T. cruzi culture

Epimastigote of T. cruzi Tulahuen strain (provided by Dr. Takeshi Nara, Juntendo University) was maintained in liver infusion tryptose (LIT) medium supplemented with 10% heat-inactivated FBS at 28°C. Metacyclogenesis was performed in RPMI medium [21], and differentiated metacyclic trypomastigotes were isolated by DEAE ion-exchange chromatography[22]. Metacyclic trypomastigotes were added to the 3T3-Swiss Albino fibroblast cell culture for infection, and amastigote-containing culture was maintained in DMEM supplemented with 10% FBS and penicillin/streptomycin at 37°C under 5% CO₂ in a humidified incubator, until tissue-derived trypomastigotes emerged out to the culture supernatant.

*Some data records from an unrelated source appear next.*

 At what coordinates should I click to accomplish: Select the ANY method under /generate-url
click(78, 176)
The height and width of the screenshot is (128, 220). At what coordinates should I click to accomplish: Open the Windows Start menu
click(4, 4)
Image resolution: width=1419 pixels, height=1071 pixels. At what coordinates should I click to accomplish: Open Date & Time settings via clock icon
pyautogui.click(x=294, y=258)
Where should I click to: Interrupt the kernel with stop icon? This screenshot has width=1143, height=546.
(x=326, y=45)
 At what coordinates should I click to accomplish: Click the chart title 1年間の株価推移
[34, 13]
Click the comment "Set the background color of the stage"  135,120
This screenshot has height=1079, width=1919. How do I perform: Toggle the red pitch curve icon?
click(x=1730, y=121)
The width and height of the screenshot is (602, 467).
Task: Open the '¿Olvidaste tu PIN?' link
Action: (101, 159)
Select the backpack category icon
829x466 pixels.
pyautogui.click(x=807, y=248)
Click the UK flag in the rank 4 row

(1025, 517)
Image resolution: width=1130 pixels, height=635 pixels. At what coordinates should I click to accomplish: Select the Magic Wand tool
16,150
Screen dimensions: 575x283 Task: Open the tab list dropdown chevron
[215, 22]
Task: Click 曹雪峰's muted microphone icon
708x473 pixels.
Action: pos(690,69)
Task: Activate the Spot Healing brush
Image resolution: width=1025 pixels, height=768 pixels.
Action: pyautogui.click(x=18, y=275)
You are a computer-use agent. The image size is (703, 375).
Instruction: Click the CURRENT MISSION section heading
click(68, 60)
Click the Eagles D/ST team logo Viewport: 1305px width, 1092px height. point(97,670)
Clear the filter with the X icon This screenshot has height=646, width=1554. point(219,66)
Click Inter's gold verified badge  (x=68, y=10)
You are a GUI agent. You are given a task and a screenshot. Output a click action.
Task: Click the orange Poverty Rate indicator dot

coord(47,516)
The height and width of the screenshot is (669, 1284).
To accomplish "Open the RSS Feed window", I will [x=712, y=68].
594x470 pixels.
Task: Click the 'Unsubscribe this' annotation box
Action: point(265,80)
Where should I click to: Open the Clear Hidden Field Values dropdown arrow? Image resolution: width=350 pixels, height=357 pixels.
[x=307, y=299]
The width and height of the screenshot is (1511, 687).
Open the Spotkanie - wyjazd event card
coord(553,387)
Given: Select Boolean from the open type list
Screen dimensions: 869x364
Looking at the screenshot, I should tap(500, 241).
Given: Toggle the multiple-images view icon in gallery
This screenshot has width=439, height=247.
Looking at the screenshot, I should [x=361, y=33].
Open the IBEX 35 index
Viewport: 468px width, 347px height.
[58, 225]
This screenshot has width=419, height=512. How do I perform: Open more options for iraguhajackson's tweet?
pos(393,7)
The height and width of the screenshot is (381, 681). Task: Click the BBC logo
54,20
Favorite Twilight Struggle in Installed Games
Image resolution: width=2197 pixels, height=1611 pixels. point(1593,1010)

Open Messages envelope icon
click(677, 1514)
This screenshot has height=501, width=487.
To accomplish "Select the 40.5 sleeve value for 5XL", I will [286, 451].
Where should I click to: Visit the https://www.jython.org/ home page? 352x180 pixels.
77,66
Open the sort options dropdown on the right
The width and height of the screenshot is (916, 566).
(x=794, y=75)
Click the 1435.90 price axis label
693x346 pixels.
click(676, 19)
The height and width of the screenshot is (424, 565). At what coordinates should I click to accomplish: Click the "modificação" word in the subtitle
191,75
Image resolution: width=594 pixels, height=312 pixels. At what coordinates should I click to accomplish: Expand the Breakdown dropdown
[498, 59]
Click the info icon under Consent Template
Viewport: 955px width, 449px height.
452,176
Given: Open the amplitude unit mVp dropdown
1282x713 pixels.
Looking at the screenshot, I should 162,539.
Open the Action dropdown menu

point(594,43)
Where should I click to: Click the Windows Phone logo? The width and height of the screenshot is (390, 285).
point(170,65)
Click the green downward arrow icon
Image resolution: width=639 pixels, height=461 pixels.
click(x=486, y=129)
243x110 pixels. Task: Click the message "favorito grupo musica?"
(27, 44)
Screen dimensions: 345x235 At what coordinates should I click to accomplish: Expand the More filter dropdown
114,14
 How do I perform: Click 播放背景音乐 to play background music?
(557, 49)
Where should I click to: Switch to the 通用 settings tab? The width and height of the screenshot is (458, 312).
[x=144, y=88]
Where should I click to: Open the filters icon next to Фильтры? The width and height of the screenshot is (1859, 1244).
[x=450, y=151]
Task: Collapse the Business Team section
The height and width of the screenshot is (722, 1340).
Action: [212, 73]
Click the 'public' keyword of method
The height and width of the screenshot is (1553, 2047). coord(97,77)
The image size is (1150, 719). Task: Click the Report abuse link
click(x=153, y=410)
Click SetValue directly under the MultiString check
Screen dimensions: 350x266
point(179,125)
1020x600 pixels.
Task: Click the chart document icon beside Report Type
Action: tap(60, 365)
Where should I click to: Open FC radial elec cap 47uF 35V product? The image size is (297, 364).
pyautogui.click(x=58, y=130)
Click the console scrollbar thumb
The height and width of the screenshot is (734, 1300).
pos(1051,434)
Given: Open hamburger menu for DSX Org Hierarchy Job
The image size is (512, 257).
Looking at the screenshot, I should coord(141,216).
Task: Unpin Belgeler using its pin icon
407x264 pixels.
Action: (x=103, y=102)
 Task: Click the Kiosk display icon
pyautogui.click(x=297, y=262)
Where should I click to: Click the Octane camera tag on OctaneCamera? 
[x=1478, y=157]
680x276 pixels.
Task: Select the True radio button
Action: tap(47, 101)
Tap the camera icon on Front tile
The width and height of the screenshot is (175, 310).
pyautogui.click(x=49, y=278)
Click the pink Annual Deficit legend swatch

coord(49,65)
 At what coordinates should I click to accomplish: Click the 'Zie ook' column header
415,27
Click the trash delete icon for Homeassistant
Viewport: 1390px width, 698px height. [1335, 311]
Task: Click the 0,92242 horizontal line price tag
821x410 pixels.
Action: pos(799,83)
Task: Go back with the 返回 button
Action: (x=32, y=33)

Axenic amastigotes were obtained by in vitro amastigogenesis according to the method described by Tomlinson et al.[7] The tissue-derived trypomastigotes were collected from culture supernatant by centrifugation at 2000 ×g for 15 min, and were transformed into amastigotes by incubation in DMEM buffered with 20 mM MES (pH 5.0) and supplemented with 0.4% bovine serum albumin (BSA) for 24 h at 37°C.

To obtain intracellularly-derived amastigotes, infected 3T3 cells were detached from a culture flask by trypsin treatment, and centrifuged at 100 ×g for 5 min. The cells were washed by PBS to remove trypomastigotes and EA, and were suspended in 1 mL of Phosphate Saline Glucose buffer (1:9 mixture with 1% glucose)[23]. To release intracellular amastigotes, the cell suspension was passed through a syringe with 27 G needle 40 times to lyse the host 3T3 cells. Unbroken host cells and debris were removed by centrifugation at 100 ×g for 3 min. The intracellular amastigotes in the supernatant were purified by anion-exchange chromatography[23].